Bangladesh: Including persons with disability in disaster management and climate change adaptation
Persons with disability are as much a part of society as the rest of us, and when it comes to disaster risk reduction and climate change adaptation, they cannot and should not be left behind. With this message, a workshop titled “Building Resilience for Persons with Disabilities in Bangladesh: Consultation on Disability inclusive Early Warning System, Disaster Risk Reduction (DRR) and Climate Change Adaptation (CCA)” was organised at a Dhaka hotel on May 28, 2019 by United Nations Development Programme in Bangladesh (UNDP) and Centre for Disability in Development (CDD).
AHM Noman Khan, executive director of CDD, said in his welcome speech, “CDD wants to make the lives of disabled persons better, and so far Bangladesh has been exemplary in disaster management. Now it is time to make sure that disaster management in inclusive in every step, from warning to recovery.”
He added, “We cannot prevent natural disasters but we can minimise its risks. All stakeholders are trying to make interventions relating to climate change as inclusive as possible.” AHM Noman Khan also highlighted UNDP’s role in this sector. “Many do not know the vital role UNDP has played in many interventions. They have provided full support in this area of development,” he said.
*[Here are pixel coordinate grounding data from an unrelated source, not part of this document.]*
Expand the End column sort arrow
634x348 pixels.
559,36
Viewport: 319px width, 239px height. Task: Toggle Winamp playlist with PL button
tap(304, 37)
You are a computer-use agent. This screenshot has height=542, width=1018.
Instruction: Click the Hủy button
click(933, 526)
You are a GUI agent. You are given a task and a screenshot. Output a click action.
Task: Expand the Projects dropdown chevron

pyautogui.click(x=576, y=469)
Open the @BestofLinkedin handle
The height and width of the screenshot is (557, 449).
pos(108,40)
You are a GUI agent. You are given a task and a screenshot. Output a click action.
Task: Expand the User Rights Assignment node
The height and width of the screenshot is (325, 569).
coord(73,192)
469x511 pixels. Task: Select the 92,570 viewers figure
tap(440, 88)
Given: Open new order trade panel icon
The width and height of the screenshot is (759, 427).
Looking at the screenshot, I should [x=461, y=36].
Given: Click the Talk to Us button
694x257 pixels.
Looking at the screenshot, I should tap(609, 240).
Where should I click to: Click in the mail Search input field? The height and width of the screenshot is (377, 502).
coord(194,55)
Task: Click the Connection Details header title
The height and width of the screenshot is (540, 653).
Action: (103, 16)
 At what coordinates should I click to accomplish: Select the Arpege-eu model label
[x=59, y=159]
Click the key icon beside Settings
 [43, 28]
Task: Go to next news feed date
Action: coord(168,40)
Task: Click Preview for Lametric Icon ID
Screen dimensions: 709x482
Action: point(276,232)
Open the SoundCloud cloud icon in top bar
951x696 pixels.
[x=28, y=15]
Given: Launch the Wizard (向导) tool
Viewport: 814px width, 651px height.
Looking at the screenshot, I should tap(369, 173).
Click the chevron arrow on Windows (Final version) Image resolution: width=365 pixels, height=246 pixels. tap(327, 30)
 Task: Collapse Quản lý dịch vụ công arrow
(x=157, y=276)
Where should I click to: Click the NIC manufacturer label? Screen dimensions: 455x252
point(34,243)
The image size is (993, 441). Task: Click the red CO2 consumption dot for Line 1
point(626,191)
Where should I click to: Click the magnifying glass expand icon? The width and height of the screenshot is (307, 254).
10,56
Arif Abdullah Khan, programme specialist (climate change & disaster risk management) at UNDP, said, “Disability is a central focus for us. We are trying to include the perspective of persons with disability in the context of Bangladeshi policies and intervention.”
In his presentation, Arif Abdullah Khan highlighted the major issues faced by disabled persons due to climate change and natural disasters. This includes increased difficulty in mobility, increased vulnerability to water-borne diseases, food scarcity, mental trauma, difficulty in accessing healthcare, and more.
He spoke on the close tie between natural disaster and climate change. “Bangladesh is at huge risk due to climate change, and we must ask what it implies for the disabled. We must ensure that all stakeholders work together, and create human-centric projects that tackle this issue. We will take into account what our beneficiaries want.”
Moloy Chaki, disaster risk management & training specialist, said that climate change is no longer just a threat, rather something that is already happening around the country. “Even those areas which were not considered at risk of flood or other disasters in the past, may now be prone to such disasters. There is a need for preparedness in all corners of the country, from hills to coasts.”
Multiple persons with disability were present at the workshop, who gave their valuable opinion on disaster risk management. They said that inclusivity should not be a standalone goal, rather it should be ensured at every stage to build back better.